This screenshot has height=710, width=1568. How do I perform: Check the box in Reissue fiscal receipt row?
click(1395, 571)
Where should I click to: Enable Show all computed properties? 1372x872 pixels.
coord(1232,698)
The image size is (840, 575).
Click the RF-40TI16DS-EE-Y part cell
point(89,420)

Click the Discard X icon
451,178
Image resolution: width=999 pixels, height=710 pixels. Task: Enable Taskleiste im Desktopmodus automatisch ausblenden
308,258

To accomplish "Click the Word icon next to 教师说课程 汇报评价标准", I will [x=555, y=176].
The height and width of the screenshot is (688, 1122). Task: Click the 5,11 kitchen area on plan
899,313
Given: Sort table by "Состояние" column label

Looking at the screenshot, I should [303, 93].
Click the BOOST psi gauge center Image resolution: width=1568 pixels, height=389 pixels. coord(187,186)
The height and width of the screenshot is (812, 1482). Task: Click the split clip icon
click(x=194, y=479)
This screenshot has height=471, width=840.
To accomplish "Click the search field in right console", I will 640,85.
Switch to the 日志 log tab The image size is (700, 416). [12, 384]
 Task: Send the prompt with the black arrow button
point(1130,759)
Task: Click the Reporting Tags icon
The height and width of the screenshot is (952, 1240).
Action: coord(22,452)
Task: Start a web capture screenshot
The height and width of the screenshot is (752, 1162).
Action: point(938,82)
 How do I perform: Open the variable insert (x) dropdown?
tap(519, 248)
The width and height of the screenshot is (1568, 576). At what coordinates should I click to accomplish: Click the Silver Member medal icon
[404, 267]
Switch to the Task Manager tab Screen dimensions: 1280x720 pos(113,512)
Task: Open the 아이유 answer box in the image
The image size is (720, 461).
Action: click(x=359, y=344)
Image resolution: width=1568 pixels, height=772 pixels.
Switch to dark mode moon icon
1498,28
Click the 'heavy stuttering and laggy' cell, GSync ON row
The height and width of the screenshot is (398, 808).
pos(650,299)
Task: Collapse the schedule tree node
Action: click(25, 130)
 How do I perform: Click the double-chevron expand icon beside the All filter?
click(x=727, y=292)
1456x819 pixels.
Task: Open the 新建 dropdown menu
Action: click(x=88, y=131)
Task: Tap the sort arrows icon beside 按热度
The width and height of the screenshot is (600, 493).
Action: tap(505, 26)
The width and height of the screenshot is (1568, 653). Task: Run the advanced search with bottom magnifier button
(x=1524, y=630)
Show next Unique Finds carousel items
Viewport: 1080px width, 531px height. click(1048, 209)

*EXERCISE DETAILS*:
Copy out every line of the listing above that contains the word "next".

*TASK SOLUTION*:
To accomplish "Click the Word icon next to 教师说课程 汇报评价标准", I will [x=555, y=176].
Show next Unique Finds carousel items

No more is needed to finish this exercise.